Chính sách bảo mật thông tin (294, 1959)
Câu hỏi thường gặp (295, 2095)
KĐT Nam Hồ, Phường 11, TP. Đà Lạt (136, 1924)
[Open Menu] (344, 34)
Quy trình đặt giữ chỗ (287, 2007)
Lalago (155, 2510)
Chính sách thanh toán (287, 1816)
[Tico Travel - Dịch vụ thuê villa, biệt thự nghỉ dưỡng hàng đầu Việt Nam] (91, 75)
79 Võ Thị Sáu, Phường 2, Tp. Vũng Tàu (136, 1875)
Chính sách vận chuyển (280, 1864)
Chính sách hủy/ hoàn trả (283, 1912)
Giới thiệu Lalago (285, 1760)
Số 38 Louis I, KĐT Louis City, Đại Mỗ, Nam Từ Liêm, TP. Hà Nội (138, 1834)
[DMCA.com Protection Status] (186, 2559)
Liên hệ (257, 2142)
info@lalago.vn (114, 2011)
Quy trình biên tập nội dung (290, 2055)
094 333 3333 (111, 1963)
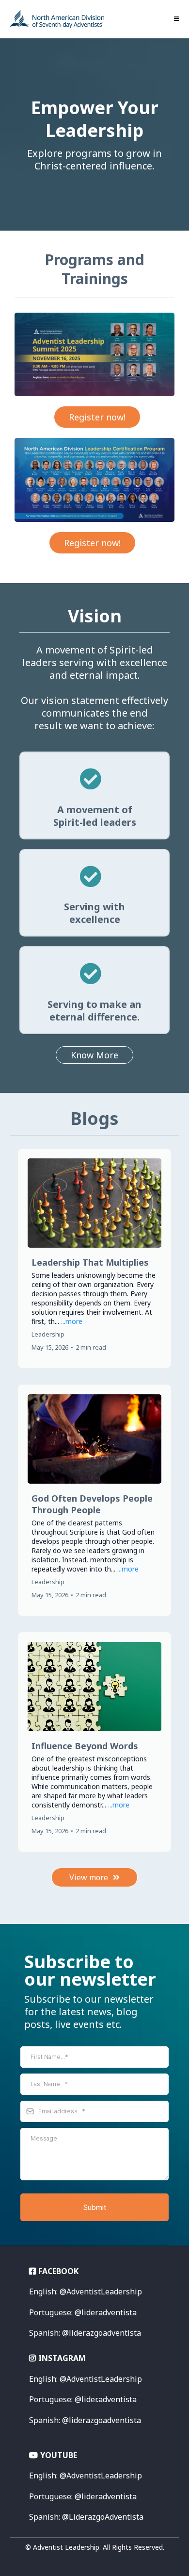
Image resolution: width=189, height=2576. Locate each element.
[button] (175, 19)
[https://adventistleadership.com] (57, 19)
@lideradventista (83, 2496)
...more (71, 1321)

◆ Problem details
Here the job is to set down exactly the lines of the material above that fall between the one with "Chính sách vận chuyển (280, 1864)" and the one with "094 333 3333 (111, 1963)", inclusive, and nothing beyond them.

◆ Reply to the exercise
Chính sách vận chuyển (280, 1864)
Chính sách hủy/ hoàn trả (283, 1912)
Giới thiệu Lalago (285, 1760)
Số 38 Louis I, KĐT Louis City, Đại Mỗ, Nam Từ Liêm, TP. Hà Nội (138, 1834)
[DMCA.com Protection Status] (186, 2559)
Liên hệ (257, 2142)
info@lalago.vn (114, 2011)
Quy trình biên tập nội dung (290, 2055)
094 333 3333 (111, 1963)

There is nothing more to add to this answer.